In Brain Tumors, New Use for CSF cfDNA

The clinical management of central nervous system (CNS) cancers has long been hampered by the difficulty of obtaining adequate tissue. Traditional craniotomies or stereotactic biopsies carry significant morbidity, and small, necrotic samples often limit molecular insight. By tapping into cerebrospinal fluid, clinicians can now capture circulating tumor DNA that reflects the full genomic landscape of the malignancy without the need for invasive surgery. This shift mirrors the broader liquid‑biopsy revolution seen in solid‑organ oncology, but CSF offers a uniquely high tumor DNA fraction, outpacing plasma in sensitivity and specificity.
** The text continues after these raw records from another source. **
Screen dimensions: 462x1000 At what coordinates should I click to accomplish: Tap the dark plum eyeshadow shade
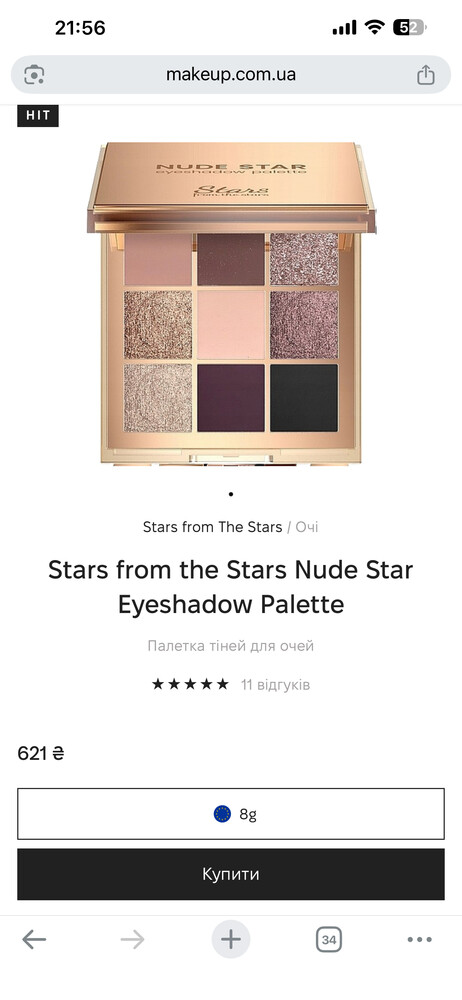point(231,397)
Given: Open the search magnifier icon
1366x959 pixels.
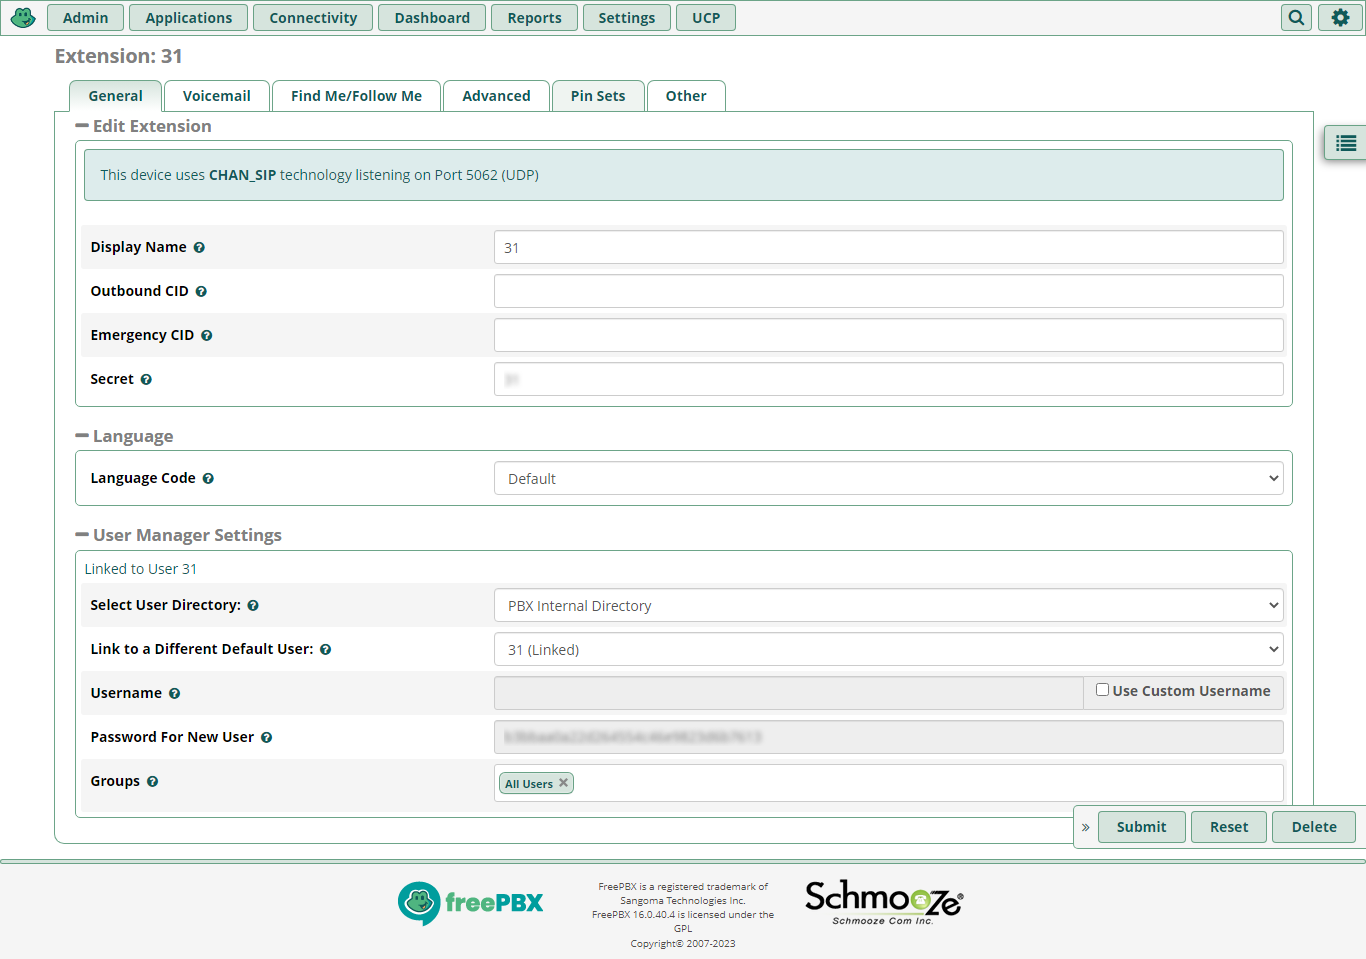Looking at the screenshot, I should coord(1296,18).
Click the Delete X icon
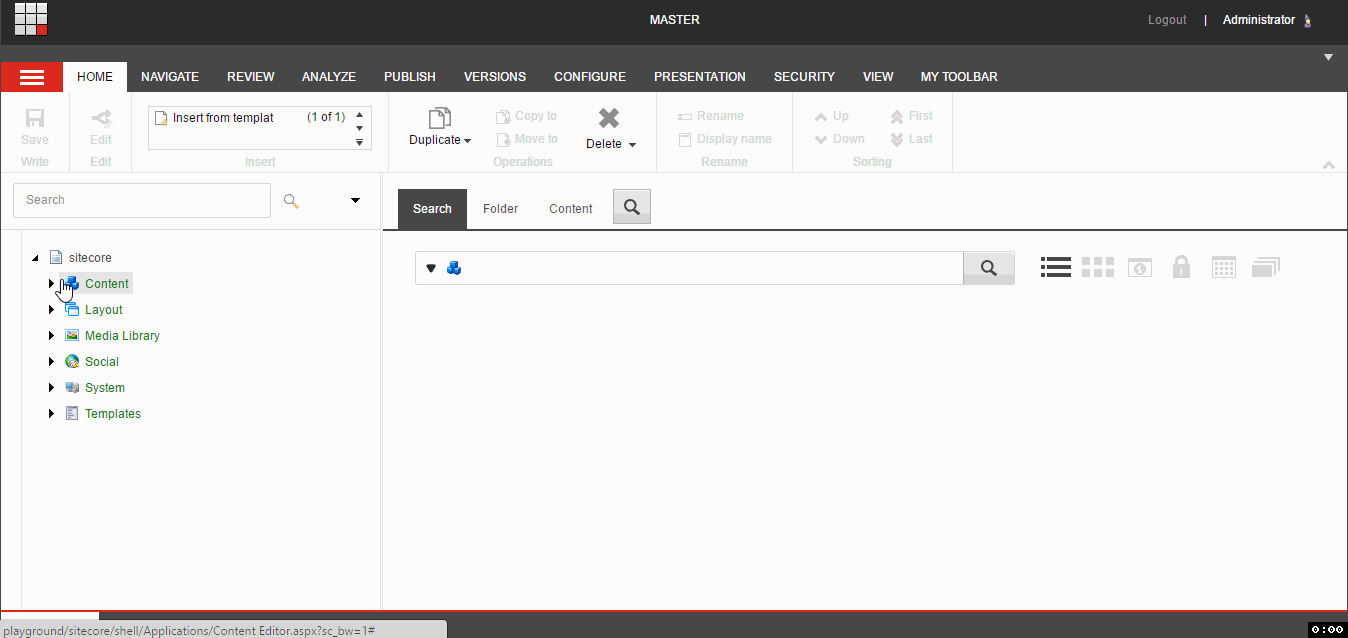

Beyond diagnostic convenience, CSF cfDNA is reshaping therapeutic decision‑making. FDA‑approved agents such as IDH‑inhibitors for grade‑II gliomas and H3 K27M‑targeted drugs for diffuse midline gliomas require precise molecular confirmation, which CSF can provide even when tissue is unavailable. Early detection of actionable mutations enables oncologists to match patients with targeted regimens promptly, potentially improving survival and quality of life. Moreover, the ability of cfDNA to flag molecular recurrence before cytology or radiographic changes appear offers a proactive monitoring tool, allowing clinicians to adjust treatment plans before clinical deterioration.

Looking ahead, integration of CSF cfDNA into standard care pathways will depend on robust validation studies, reimbursement frameworks, and streamlined assay workflows. As academic centers like Memorial Sloan Kettering generate real‑world evidence, commercial labs are scaling up high‑throughput sequencing platforms tailored to CSF. The convergence of regulatory approvals, technological maturity, and clear clinical benefit positions CSF cfDNA to become a cornerstone of CNS tumor management, driving a new era of precision neuro‑oncology.